L’ancienne lectrice de nouvelles et journaliste sportive précise qu’il y a maintenant des «hommes extraordinaires qui sont là pour nous défendre».
«Ce n’est pas d’être féministe, mais d’avoir notre place et les mêmes possibilités que les hommes. C’est aussi simple que ça, l’équité», résume-t-elle.
Aujourd’hui, la grand-mère de la petite Emma, un an, souhaite pouvoir lui dire qu’elle peut travailler dans la construction sans problème ou faire comme mamie.
Pas de congé de maternité
Quand elle a eu ses garçons, il y a 28 et 30 ans, il n’y avait pas de congé de maternité. Elle a profité de deux ou trois mois de repos, parce qu’«on n’avait pas le choix, on n’avait pas de compensation».
«J’allaitais encore quand je suis retournée travailler. Ce n’était pas évident. Mais mon patron, Charles Perreault, avait été extraordinaire. Il s’était organisé pour que j’aie un horaire de jour, pour que je ne finisse pas à minuit ou 3h du matin», raconte l’ex-tête d’affiche du bulletin Sports 30 à RDS.

Des menaces de mort
Lorsque Machabée a commencé à suivre les activités quotidiennes du CH, les réactions négatives ont refait surface. Sur les réseaux sociaux, elle a encaissé des «insultes épouvantables» et des «menaces de mort».

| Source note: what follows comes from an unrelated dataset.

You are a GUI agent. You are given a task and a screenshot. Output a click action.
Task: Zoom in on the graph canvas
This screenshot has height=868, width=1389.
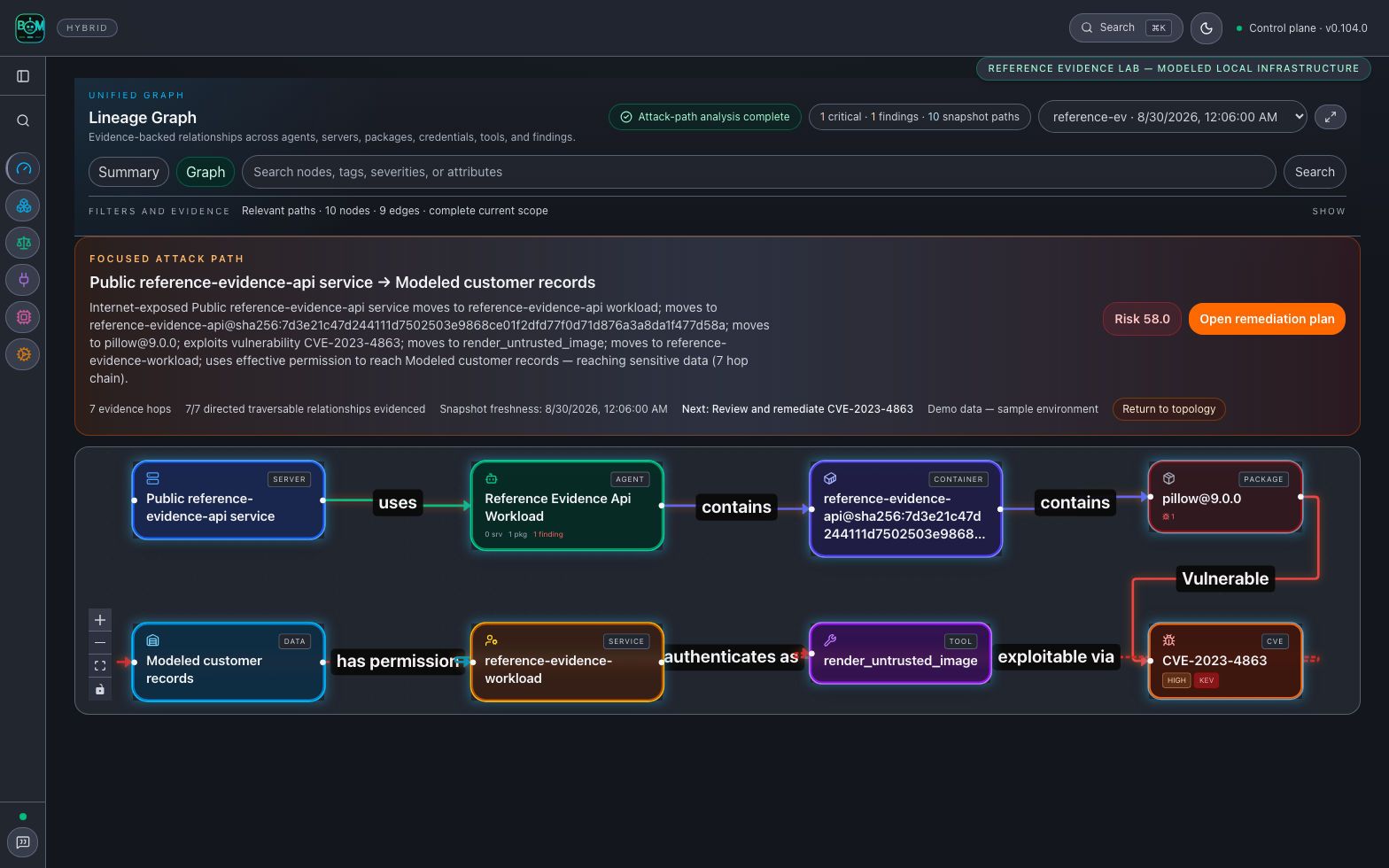tap(100, 620)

«J’avais dit à ma famille: “Ils ne m’auront pas, j’aime trop ça, ce n’est pas vrai que je vais me décourager. J’ai travaillé trop fort pour me rendre où je suis, je ne vais pas abandonner”», relate-t-elle avec fierté.
«Mes gars n’ont pas trouvé ça drôle. Ils ont voulu péter des gueules des fois», ajoute celle qui n'a jamais eu droit à l’erreur, tandis que les journalistes masculins pouvaient connaître une mauvaise journée au boulot.
À force de la voir persévérer, les gens odieux se sont faits plus discrets. Mais quand elle a accepté l’offre du Canadien, son plus jeune garçon a voulu s’effacer des réseaux sociaux, de peur que ça soit «l’enfer», que sa mère se «fasse ramasser».
«Finalement, il a vu la vague d’amour et de sympathie des gens. Ç’a fait tellement du bien après 35-38 ans de chnoute d’avoir cette reconnaissance.»
L’exemple du tennis
Grande fan de tennis, Machabée croit que ce sport peut paver la voie. Les bourses dans les Grands Chelems sont équitables et les deux styles de jeu sont appréciés.
«C’est comme regarder un match de hockey masculin et féminin, les deux sont excellents. Les gens le découvrent. Je trouve ça extraordinaire, parce que ce n’était pas comme ça avant», dit-elle en faisant aussi le parallèle avec les Olympiques, où les compétitions de tous genres sont regardées.
«Le sport féminin s’en vient aussi populaire que le sport masculin. Quand j’ai commencé, le sport féminin n’existait presque pas. On en riait un peu, ce n’était pas pris au sérieux. Là, je trouve ça merveilleux», conclut Machabée.